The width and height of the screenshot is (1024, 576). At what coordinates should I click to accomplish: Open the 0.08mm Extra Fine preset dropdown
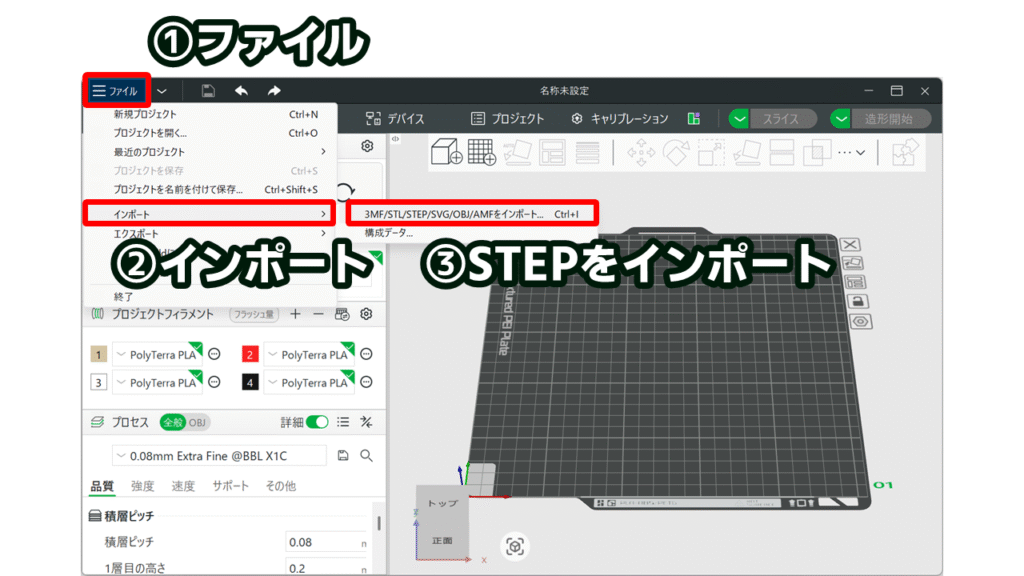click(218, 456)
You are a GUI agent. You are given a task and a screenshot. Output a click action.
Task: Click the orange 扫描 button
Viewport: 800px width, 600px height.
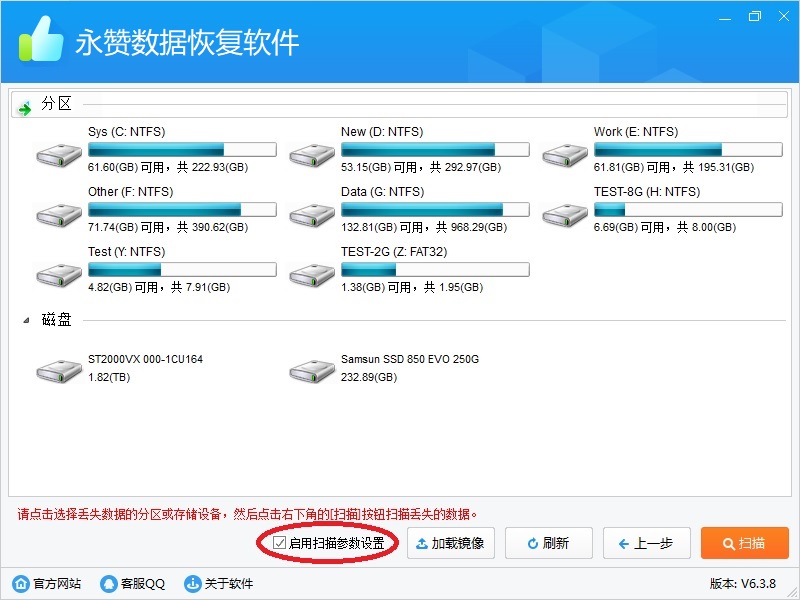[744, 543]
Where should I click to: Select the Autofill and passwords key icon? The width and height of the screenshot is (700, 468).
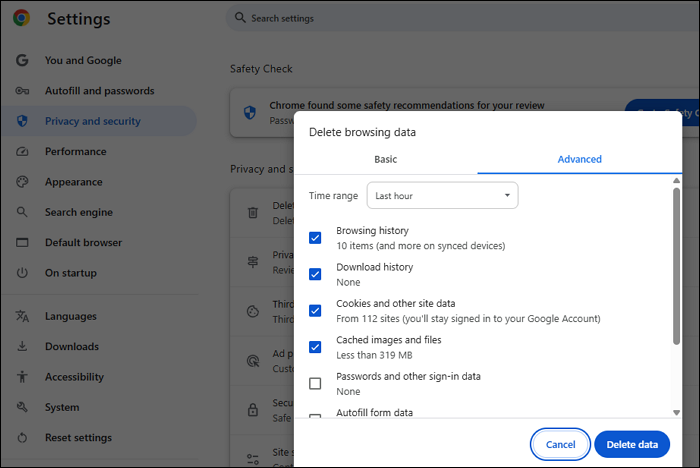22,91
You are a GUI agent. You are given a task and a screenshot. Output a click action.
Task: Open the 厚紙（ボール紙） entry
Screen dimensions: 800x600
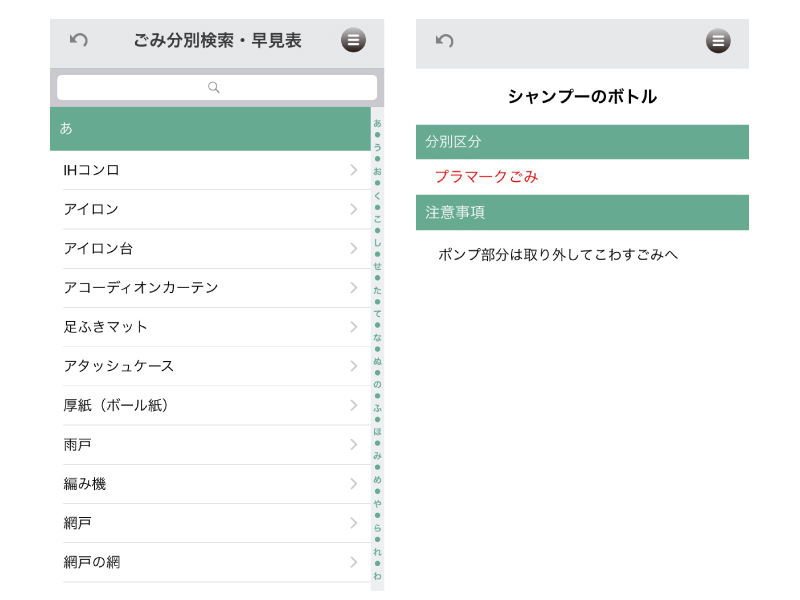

§ Task brief: Transcribe only the lines from the one holding "Task: Click the orange 扫描 button" through the last line of the listing above, inclusive, and do not include the pictures.

§ Solution for this exercise:
Task: Click the orange 扫描 button
Viewport: 800px width, 600px height.
[744, 543]
Where should I click to: Select the Autofill and passwords key icon? The width and height of the screenshot is (700, 468).
22,91
You are a GUI agent. You are given a task and a screenshot. Output a click action.
Task: Open the 厚紙（ボール紙） entry
Screen dimensions: 800x600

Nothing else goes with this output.